Мария замахнулась топором, и ощущение у нее было такое, что если этот поганый старик сделает к ней еще один шаг, она, не сомневаясь, размозжит ему голову.

Это же понял и ее хозяин.

— Ты погоди, погоди, бабонька, не спеши! — приговаривал он, мелкими шажками отступая к избе. — Я тебе денег дам, награжу! Я и сам наутро собирался, думал, будут они уходить — вот и отблагодарю по совести, по порядку… а не захотят уходить — пущай у меня живут… — Старик уже оказался в хате за порогом, и Мария ловкими взмахами топора загнала его в угол к печке. — Погоди, погоди… — Он бормотал и втихую оглядывался по сторонам, будто еще надеялся отыскать путь к отступлению.
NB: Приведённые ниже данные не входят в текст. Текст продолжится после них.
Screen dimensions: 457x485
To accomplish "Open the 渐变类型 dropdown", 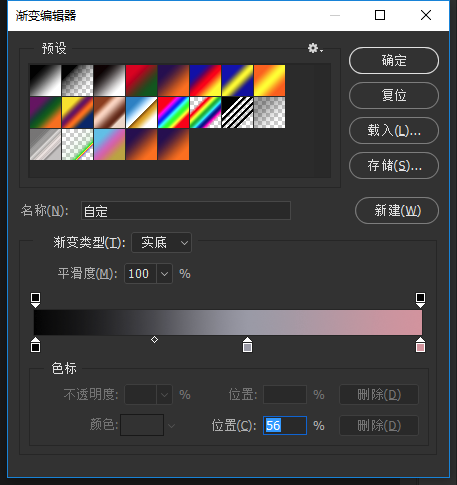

Но Мария была значительно выше его и сильнее, и поэтому он, решив не дразнить ее больше, поднялся на несколько ступенек и стал шарить рукой на антресолях над печкой. Через несколько мгновений он вытащил оттуда весь измазанный штукатуркой старый пиджак и принялся тянуть время, рыться в его карманах. — Грабят вот на старости лет… — приговаривал он, — а я за вас жизнь свою клал… — Он наконец нашел потертый, довольно толстый бумажник и ковырялся в нем так, чтобы Мария не видела, сколько там лежит денег. Наконец, повздыхав и попричитав вволю, он протянул ей несколько десятирублевок.

— Ты издеваешься надо мной, гад? — холодно и твердо сказала Мария, не сделав ни малейшей попытки взять деньги. — Имей в виду — вот погреб, а вот топор! Пару раз стукну — минимум неделю искать будут!

— Сколько же тебе надо? — дрожащими руками замахал на нее старик. — Над фронтовиком измываешься!

— Гнида ты! — громко произнесла Мария. — Мальчонке еды пожалел, а хотел, чтобы я на тебя задаром, как батрачка, работала! Давай сюда триста рублей (это была ровно та сумма, которую она отдала доктору за операцию) и трясись над своими сокровищами дальше! Да шагу на веранду не ступай! Убью, даже не пикнешь!

Отчетливо поняв, что отступать больше некуда и лучше отдать часть, чем поступиться всем, и, может быть, даже жизнью, старик вынул из бумажника триста рублей и протянул их Марии. Та, одной рукой сунув деньги за лифчик, но другой все так же наготове держа топор, начала отступать.

— Смотри у меня! — грозно проговорила она напоследок, покидая горницу и тонко ноющего там старика. На веранде она прилегла рядом с сыном не раздеваясь и, положив под куртку, выполняющую роль подушки, топор, с наслаждением закрыла глаза.

«Он не осмелится приползти сюда! — подумала она напоследок, перед тем как заснуть. — А если осмелится, сон у меня чуткий!» И едва ли не первый раз в жизни Мария заснула со сладостным ощущением своей правоты, силы и радости победы.

7

— Ну и где эта мамаша-богомолка? — спросила утром дежурная медсестра у работницы больничной кухни, раздающей больным тарелки с манной кашей.